Key takeaway: The National Labor Relations Board has been severely constrained since President Trump's return, leaving the five-member board without the three-member quorum needed to issue decisions. As a result, union victories — including the first-ever store union at Philadelphia's Whole Foods — have stalled while employer appeals and legal challenges accumulate. Staffing declines, a disruptive Fifth Circuit ruling and policy rollbacks have deepened the agency's paralysis, prompting some states to step in and raising major legal and political questions about the NLRB's future.
A Very Hostile Climate For Workers: How NLRB Paralysis Is Stalling Union Wins

On a cold January morning in Philadelphia, employees at a Whole Foods Market in the city center achieved a landmark victory: organizers won a ballot to form a union — the first successful union vote at any of the grocery chain's roughly 530 US stores. The victory echoed earlier wins at Starbucks and signaled growing momentum in US union organizing — momentum that has since run into institutional roadblocks.
What Went Wrong
The National Labor Relations Board (NLRB), the federal agency charged with protecting collective bargaining rights, overseeing union elections and resolving disputes between employers and unions, now faces a crisis of capacity and authority. The NLRB's five-member board requires at least three members to reach a quorum and issue final rulings. Days after President Trump returned to the White House, the administration removed board member Gwynne Wilcox, leaving the board without a quorum and many contested cases in limbo.
The Whole Foods Case
Rather than accept the regional decision that certified the Philadelphia store's union, Whole Foods filed objections and appealed to the national board. The regional director sided with the union, but because the board lacks quorum the appeal cannot be resolved — leaving workers waiting months for a final result. The impasse highlights a broader problem: appeals and employer objections that previously would have been adjudicated by the national board are now stalled indefinitely.
Staff, Workload and Legal Pressure
Staff at the agency report demoralization and high turnover. Estimates from the NLRB and its staff union put staffing down by roughly 100 employees since the administration change. Meanwhile, the agency saw a surge in case filings: case intake reached its highest level in more than a decade before the transition. Where the board issued roughly 150 decisions in 2024, it issued about six decisions in the first 11 months after the administration change.
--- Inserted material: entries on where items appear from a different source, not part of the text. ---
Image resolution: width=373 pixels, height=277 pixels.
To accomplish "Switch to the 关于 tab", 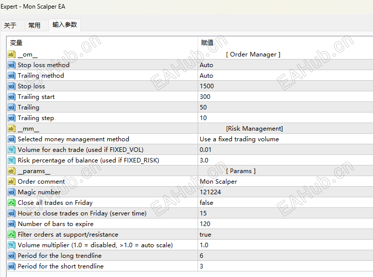I will coord(10,25).
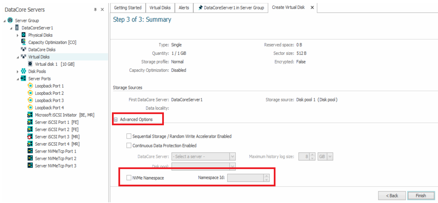Click the Finish button

coord(420,196)
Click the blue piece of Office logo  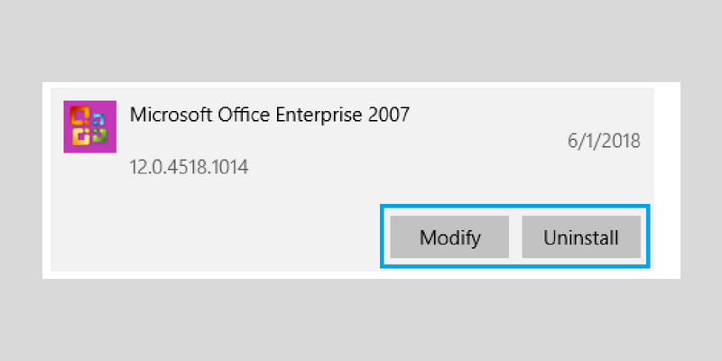point(98,119)
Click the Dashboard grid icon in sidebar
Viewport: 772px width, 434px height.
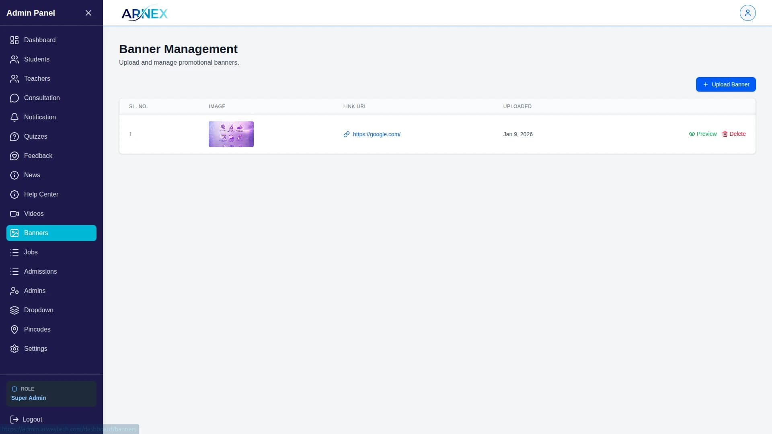[14, 40]
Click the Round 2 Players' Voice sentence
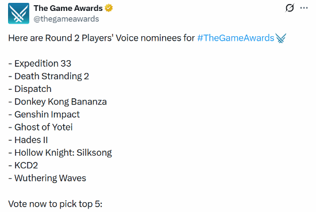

Compounding the problem, the US Court of Appeals for the Fifth Circuit intervened in an August case originating with SpaceX, suggesting plaintiffs were likely to succeed in arguing the NLRB is unconstitutional and maintaining orders that block enforcement while that challenge continues. NLRB attorneys say that decision effectively halts enforcement in affected matters and invites employers to use procedural delays to stall union certification and unfair labor practice trials.
Leadership Response
William Cowen, the NLRB's acting general counsel, defended his office's rollback of several Biden-era policies and budgetary choices as pragmatic responses to limited resources and historic staffing lows. Cowen argued the lack of quorum affects only a small share of cases (he estimated under 5%), and said the agency must prioritize core functions amid constraints: 'You can't always go to Disney World,' he said, likening agency trade-offs to family budgeting.
'The NLRB's employees just want to do our jobs and be treated with respect,' said one rank-and-file staffer. 'But from day one, this administration has crippled the agency, and treated us as enemies.'
Political and Legal Stakes
The White House nominated two board members in July — Scott Mayer, counsel at Boeing, and James Murphy, a career NLRB attorney — whose confirmations would restore quorum if approved by the Senate. But even with quorum restored, many former Biden-era decisions are likely to be rescinded, and broad legal challenges persist. Observers warn that a politicized board and adverse judicial rulings could fundamentally weaken the agency's independence.
State governments have moved to fill gaps: New York and California passed laws this year giving state labor agencies expanded authority over private-sector union elections and unfair labor practice charges — laws the NLRB has challenged. The Supreme Court is also expected to weigh cases that could determine the NLRB's future authority, the legality of member removals, and the independence of federal agencies.
Why It Matters
For workers like those at the Whole Foods Center City store, the consequences are immediate and personal. After months of waiting, employees still lack a final certification and the protections that a completed process would bring. 'Whole Foods has more than enough money and profit to be able to share that wealth with the workers,' said employee Ed Dupree. 'A union is the main way for us to get more of the profit of our labor.'
The NLRB's present paralysis — a mix of staffing shortfalls, judicial challenges and high-stakes political decisions — has created a period of uncertainty that labor advocates say amounts to a 'very hostile climate for workers.' How the courts, the Senate and the agency itself respond will determine whether union drives stalled today can be resolved in a timely, predictable way tomorrow.